Top Five: Worst Games Print Ads

Back in the day, before we had your new-fangled “World Wide Web,” most of us had to get our news from games magazines. And we liked it, dagnabbit! Of course, these supposed tomes of gaming knowledge were basically little more than advertising fed directly into our eyeballs, often absent of genuine criticism or any other concerns other than letting consumers know what new games were coming out and when. At some point, any and every asset of these magazines might have only existed as thinly-veiled promotional material — from the developer-supplied cheat code sections all the way down to bought-and-paid-for reviews.

In a shocking turn, the actual as-advertised print ads themselves might have been the most genuine parts of some of these magazines: At least when you were staring at a full-page promotional panel, you were aware you were looking at marketing material. Of course, sometimes even these adverts might be misleading, as advertising is wont to be. In some scenarios, they seemed to care less about selling you on the games themselves and more about simply grabbing your attention. I mean, you don’t actually need me to explain any of this to you, do you? Kind of the nature of the beast here, innit?

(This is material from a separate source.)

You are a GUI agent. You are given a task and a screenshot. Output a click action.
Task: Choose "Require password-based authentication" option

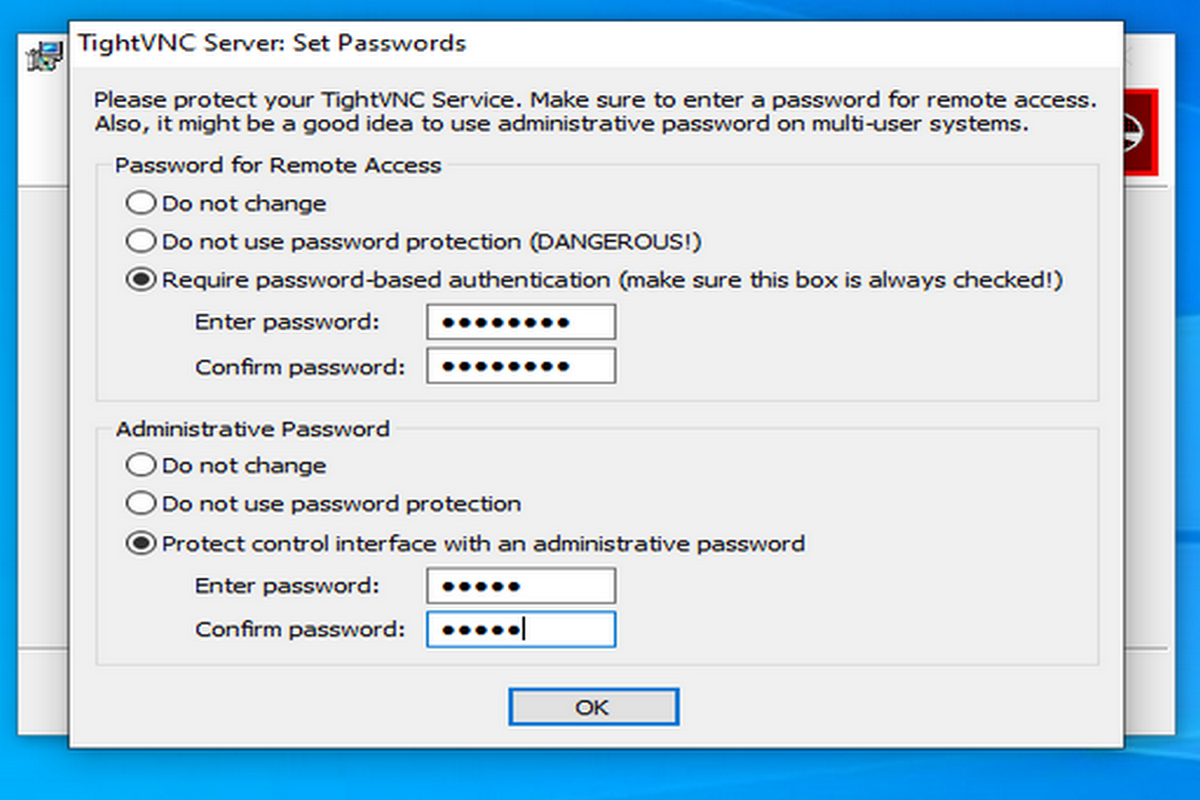(x=142, y=281)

Anyway, this list is dedicated to some of the worst print ads ever run to promote individual game releases. To be clear, I’m intentionally eschewing print ads to promote consoles / hardware accessories / companies in general, as that’s a list for another day.

5. Daikatana

This entry is somewhat obligatory, insofar as it’s one of the most well-known game adverts of all time and pops up on pretty much every list of this nature. Romero continues to get flak for this ad to this day, and it’s understandable why: The ad places his name front in center, and seems to directly threaten the reader. However, if Romero is to be believed (which, yes, he generally is), the ad wasn’t even his idea to begin with.

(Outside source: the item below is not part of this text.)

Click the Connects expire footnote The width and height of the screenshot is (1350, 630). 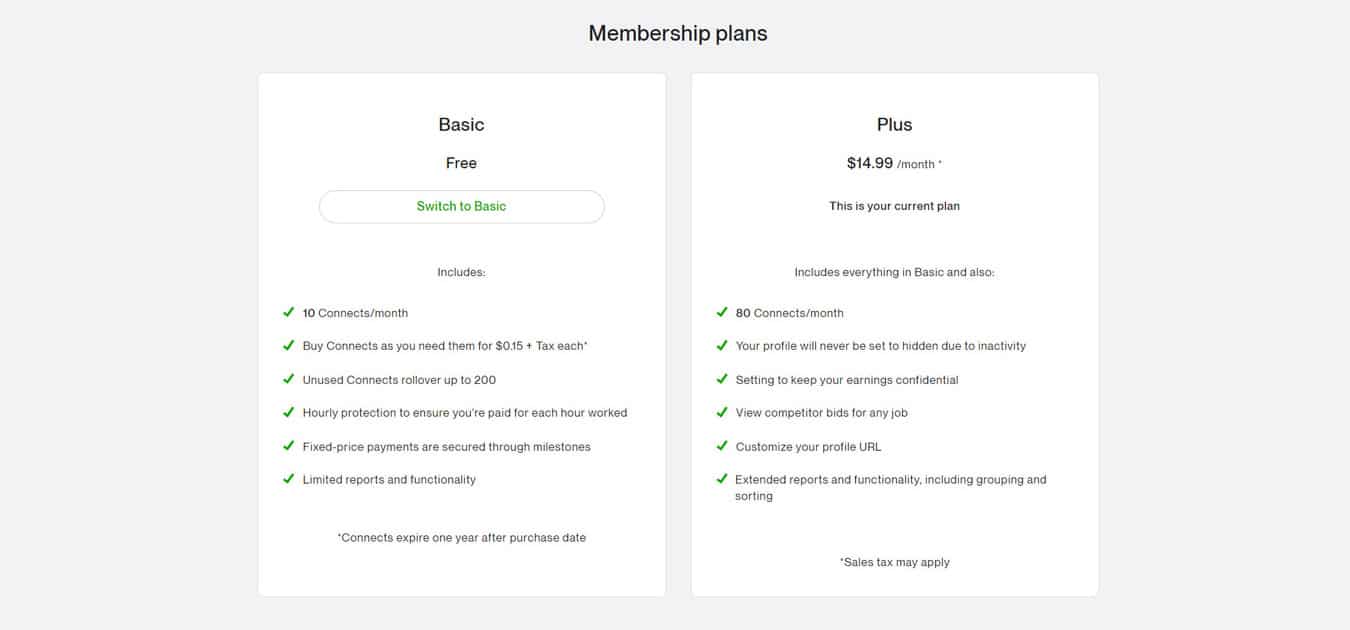point(461,538)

Mike Wilson is a man whose career in the games industry begins in 1994, and continues to this day with his involvement in Devolver Digital. Before that, he had spent time with id Software, Gathering of Developers, Gamecock Media Group, and of course, Ion Storm. Over the course of these years, Wilson was responsible for a number of brilliant marketing decisions, including the idea to distribute the original Doom as shareware.

However, he’s also responsible a number of more outrageous / ill-advised marketing stunts, including; burning money on providing free barbeques and beer to attendees in GoD’s E3 lot space, encouraging Gamecock employees to rush the stage during Ken Levine’s speech at the Spike VGAs in 2007, and buying a BMW with thirty thousand dollars of Ion Storm’s company money and proceeding to crash it within two months.[1] Yeah, that last point isn’t actually a marketing stunt at all, but I needed an excuse to mention it here.

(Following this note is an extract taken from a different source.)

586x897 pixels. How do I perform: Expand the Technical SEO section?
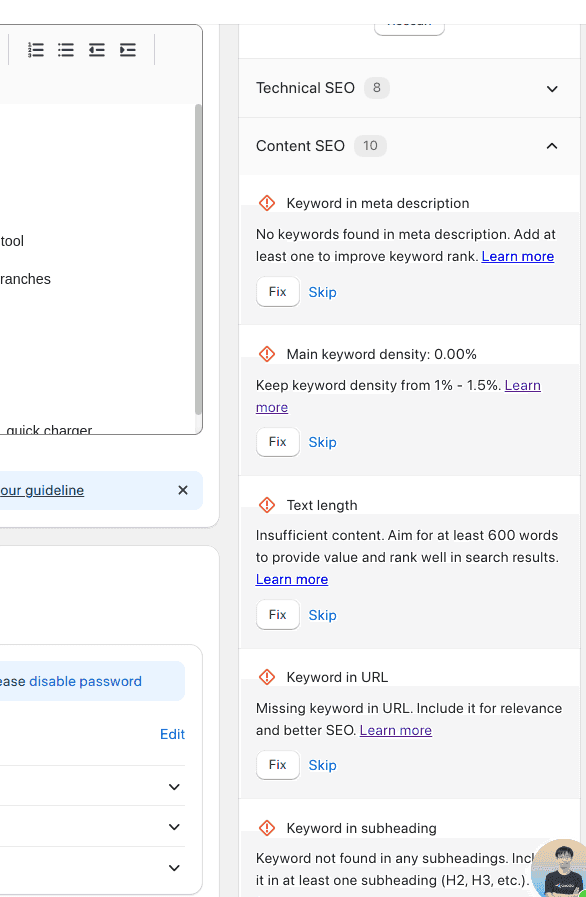[409, 88]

Anyhow, the “John Romero’s About to Make You His Bitch” ad was Wilson’s baby, according to Romero. After placing the blame on Mr. Wilson, and further accusing him of having a penchant for hard partying, Mike did what any level-headed marketing executive would do: He sent an incredibly inflammatory ten paragraph e-mail to Kotaku, where he launches a series of personal attacks at John and generally comes across like a gigantic asshole.[2] Especially gross is where he disparages Romero’s love life, and mockingly suggests buying a Russian bride for him in the event that his then-partner were to leave him.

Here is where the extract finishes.